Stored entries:
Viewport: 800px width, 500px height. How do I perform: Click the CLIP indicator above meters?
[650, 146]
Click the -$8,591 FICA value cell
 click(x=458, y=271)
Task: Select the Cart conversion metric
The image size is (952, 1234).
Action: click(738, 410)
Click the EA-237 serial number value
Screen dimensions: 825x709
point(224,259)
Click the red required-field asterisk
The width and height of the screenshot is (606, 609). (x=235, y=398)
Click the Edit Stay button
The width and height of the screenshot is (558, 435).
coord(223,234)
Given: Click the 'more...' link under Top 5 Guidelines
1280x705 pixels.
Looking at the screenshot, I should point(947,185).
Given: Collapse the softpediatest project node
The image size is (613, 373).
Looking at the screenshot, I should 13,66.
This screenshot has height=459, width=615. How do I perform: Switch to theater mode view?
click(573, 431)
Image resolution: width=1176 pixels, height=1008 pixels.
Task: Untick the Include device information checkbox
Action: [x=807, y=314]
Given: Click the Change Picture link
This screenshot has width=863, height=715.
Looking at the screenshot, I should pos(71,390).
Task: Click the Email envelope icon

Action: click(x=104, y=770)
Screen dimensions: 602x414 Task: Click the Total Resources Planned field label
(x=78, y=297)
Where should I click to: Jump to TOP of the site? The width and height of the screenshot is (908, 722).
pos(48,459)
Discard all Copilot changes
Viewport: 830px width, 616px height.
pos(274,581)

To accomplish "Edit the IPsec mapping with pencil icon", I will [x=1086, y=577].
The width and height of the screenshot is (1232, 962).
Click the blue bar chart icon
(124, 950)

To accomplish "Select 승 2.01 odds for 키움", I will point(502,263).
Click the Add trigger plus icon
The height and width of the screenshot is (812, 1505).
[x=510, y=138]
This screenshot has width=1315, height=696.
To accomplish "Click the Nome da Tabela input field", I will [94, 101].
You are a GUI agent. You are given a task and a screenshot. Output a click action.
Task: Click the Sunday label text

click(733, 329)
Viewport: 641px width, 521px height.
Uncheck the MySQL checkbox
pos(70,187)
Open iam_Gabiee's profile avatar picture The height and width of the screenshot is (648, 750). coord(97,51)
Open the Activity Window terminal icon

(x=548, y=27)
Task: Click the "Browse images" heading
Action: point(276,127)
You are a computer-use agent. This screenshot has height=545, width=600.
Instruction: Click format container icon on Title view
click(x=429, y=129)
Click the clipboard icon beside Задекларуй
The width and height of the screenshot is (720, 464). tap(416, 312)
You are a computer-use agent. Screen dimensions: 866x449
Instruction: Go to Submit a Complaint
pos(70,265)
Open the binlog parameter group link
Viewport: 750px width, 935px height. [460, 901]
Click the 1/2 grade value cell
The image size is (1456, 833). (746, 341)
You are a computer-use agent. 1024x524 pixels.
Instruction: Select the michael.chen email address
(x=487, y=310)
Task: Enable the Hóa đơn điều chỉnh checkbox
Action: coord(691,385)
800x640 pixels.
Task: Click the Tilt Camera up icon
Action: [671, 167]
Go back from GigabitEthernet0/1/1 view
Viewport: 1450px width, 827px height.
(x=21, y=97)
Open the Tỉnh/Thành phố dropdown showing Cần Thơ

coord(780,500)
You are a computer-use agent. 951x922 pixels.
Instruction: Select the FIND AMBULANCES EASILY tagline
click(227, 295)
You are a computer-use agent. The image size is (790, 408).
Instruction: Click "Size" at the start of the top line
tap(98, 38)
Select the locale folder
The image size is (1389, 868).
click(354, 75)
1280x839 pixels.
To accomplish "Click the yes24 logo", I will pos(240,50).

> _DIRECTIONS_: Copy out the data above, word for word.

> _RESULT OF THE TASK_:
Viewport: 800px width, 500px height. How do I perform: Click the CLIP indicator above meters?
[650, 146]
Click the -$8,591 FICA value cell
 click(x=458, y=271)
Task: Select the Cart conversion metric
The image size is (952, 1234).
Action: click(738, 410)
Click the EA-237 serial number value
Screen dimensions: 825x709
point(224,259)
Click the red required-field asterisk
The width and height of the screenshot is (606, 609). (x=235, y=398)
Click the Edit Stay button
The width and height of the screenshot is (558, 435).
coord(223,234)
Given: Click the 'more...' link under Top 5 Guidelines
1280x705 pixels.
Looking at the screenshot, I should point(947,185).
Given: Collapse the softpediatest project node
The image size is (613, 373).
Looking at the screenshot, I should 13,66.
This screenshot has height=459, width=615. How do I perform: Switch to theater mode view?
click(573, 431)
Image resolution: width=1176 pixels, height=1008 pixels.
Task: Untick the Include device information checkbox
Action: [x=807, y=314]
Given: Click the Change Picture link
This screenshot has width=863, height=715.
Looking at the screenshot, I should pos(71,390).
Task: Click the Email envelope icon

Action: click(x=104, y=770)
Screen dimensions: 602x414 Task: Click the Total Resources Planned field label
(x=78, y=297)
Where should I click to: Jump to TOP of the site? The width and height of the screenshot is (908, 722).
pos(48,459)
Discard all Copilot changes
Viewport: 830px width, 616px height.
pos(274,581)

To accomplish "Edit the IPsec mapping with pencil icon", I will [x=1086, y=577].
The width and height of the screenshot is (1232, 962).
Click the blue bar chart icon
(124, 950)

To accomplish "Select 승 2.01 odds for 키움", I will point(502,263).
Click the Add trigger plus icon
The height and width of the screenshot is (812, 1505).
[x=510, y=138]
This screenshot has width=1315, height=696.
To accomplish "Click the Nome da Tabela input field", I will [94, 101].
You are a GUI agent. You are given a task and a screenshot. Output a click action.
Task: Click the Sunday label text

click(733, 329)
Viewport: 641px width, 521px height.
Uncheck the MySQL checkbox
pos(70,187)
Open iam_Gabiee's profile avatar picture The height and width of the screenshot is (648, 750). coord(97,51)
Open the Activity Window terminal icon

(x=548, y=27)
Task: Click the "Browse images" heading
Action: point(276,127)
You are a computer-use agent. This screenshot has height=545, width=600.
Instruction: Click format container icon on Title view
click(x=429, y=129)
Click the clipboard icon beside Задекларуй
The width and height of the screenshot is (720, 464). tap(416, 312)
You are a computer-use agent. Screen dimensions: 866x449
Instruction: Go to Submit a Complaint
pos(70,265)
Open the binlog parameter group link
Viewport: 750px width, 935px height. [460, 901]
Click the 1/2 grade value cell
The image size is (1456, 833). (746, 341)
You are a computer-use agent. 1024x524 pixels.
Instruction: Select the michael.chen email address
(x=487, y=310)
Task: Enable the Hóa đơn điều chỉnh checkbox
Action: coord(691,385)
800x640 pixels.
Task: Click the Tilt Camera up icon
Action: [671, 167]
Go back from GigabitEthernet0/1/1 view
Viewport: 1450px width, 827px height.
(x=21, y=97)
Open the Tỉnh/Thành phố dropdown showing Cần Thơ

coord(780,500)
You are a computer-use agent. 951x922 pixels.
Instruction: Select the FIND AMBULANCES EASILY tagline
click(227, 295)
You are a computer-use agent. The image size is (790, 408).
Instruction: Click "Size" at the start of the top line
tap(98, 38)
Select the locale folder
The image size is (1389, 868).
click(354, 75)
1280x839 pixels.
To accomplish "Click the yes24 logo", I will pos(240,50).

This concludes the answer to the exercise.